Doing being parent

Performative Parenting in Côte d‘Ivoire

The aim of the research project is to examine care-giving practices of young, educated, and socially and geographically mobile parents in Southern Côte d’Ivoire and look at their “doing being parents” (to paraphrase Sachs 1984) as identity work and as a way of enacting different forms belonging (such as to a particular generation, to a particular social class). The methodological approach chosen responds to the assumption that parenting practices are performative and competitive and therefore invite for ethnographic research. The project builds upon research that emphasizes the cultural underpinnings of kinship and denaturalized processes of creating relatedness but at the same time strives to avoid essentializing notions of parenting as culturally determined by paying attention to the structures and materialized or mediatized frameworks within which performative parenting practices evolve. Studying parenting as performance and as performative will help reconciling processes of doing kinship with the essence of being a parent, as has recently been argued for by McKinnon 2016.

Parenting as practice involves different actors, experts, texts and performances in the making of good mothers and fathers, a “proper childhood” and successful parenting. The research project approaches parenting practices as performances through the following questions: Who are these actors that are involved in parenting as performance? What are the stages parents chose to perform being a parent? Who are the audiences or addressees of performative parenting? In what ways offers parenting alternative models for living? How are gender roles, the relations between the nuclear and the extended family and towards the authorities of parenting professionals, such as elderly women and midwifes but also towards “new” parenting professionals such as social welfare workers, parenting intervention trainers, day-care teachers and pediatricians renegotiated and re-evaluated?

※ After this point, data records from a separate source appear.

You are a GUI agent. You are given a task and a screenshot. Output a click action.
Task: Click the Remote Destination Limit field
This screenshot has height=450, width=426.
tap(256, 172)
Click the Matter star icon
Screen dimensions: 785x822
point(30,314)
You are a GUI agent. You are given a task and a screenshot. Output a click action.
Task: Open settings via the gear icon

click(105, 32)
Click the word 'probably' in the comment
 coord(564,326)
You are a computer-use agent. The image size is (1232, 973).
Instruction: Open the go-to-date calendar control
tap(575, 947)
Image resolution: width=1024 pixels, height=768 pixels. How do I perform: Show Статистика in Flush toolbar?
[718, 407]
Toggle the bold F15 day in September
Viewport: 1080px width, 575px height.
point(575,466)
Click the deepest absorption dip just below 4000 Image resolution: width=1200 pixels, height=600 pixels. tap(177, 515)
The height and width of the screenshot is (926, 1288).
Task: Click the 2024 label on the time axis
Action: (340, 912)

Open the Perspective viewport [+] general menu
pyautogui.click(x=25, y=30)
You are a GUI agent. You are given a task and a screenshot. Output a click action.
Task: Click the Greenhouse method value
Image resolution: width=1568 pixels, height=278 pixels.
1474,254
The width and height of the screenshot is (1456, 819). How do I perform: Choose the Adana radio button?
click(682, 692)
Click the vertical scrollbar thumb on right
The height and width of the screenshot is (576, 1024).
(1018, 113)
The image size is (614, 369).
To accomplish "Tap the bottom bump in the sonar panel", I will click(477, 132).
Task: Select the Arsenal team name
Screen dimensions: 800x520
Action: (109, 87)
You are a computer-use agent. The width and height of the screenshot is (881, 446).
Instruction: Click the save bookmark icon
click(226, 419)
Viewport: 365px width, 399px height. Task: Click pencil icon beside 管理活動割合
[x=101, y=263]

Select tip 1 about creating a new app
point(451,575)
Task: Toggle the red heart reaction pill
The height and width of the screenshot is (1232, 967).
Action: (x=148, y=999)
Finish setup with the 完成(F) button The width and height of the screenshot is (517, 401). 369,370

How do they craft being a mother or being a father against the backdrop of the widespread practice of social parenthood and fostering? What importance is attributed to descent from a praxeological perspective? How do parents grasp the social intimacy between their offspring and the social network of (temporal) care-takers, such as hired nounous, relatives, neighbors, local authorities etc? How is the nuclear family – privileged by state family politics as well as parenting intervention programs – lived in practice in these families? And in what ways do the materialized and mediatized expressions of particular models of how a proper family looks like feed back into parenting practices?

In order to research parenting as performative practice, I want to propose three conscious choices: First, I want to look at the way how parents navigate between different ideas of what constitutes good child-caring practices taking parents serious in their choices; second, by studying fathers and mothers as parents the project aims at avoiding methodological genderism, paying attention to gender differences as they emerge from the observations, not carry them along with a particular research design; and finally, doing fieldwork as a mother and with children will be used to experience interactive situations that invite for self-reflexivity and the explicit expression of taken for granted choices and practices.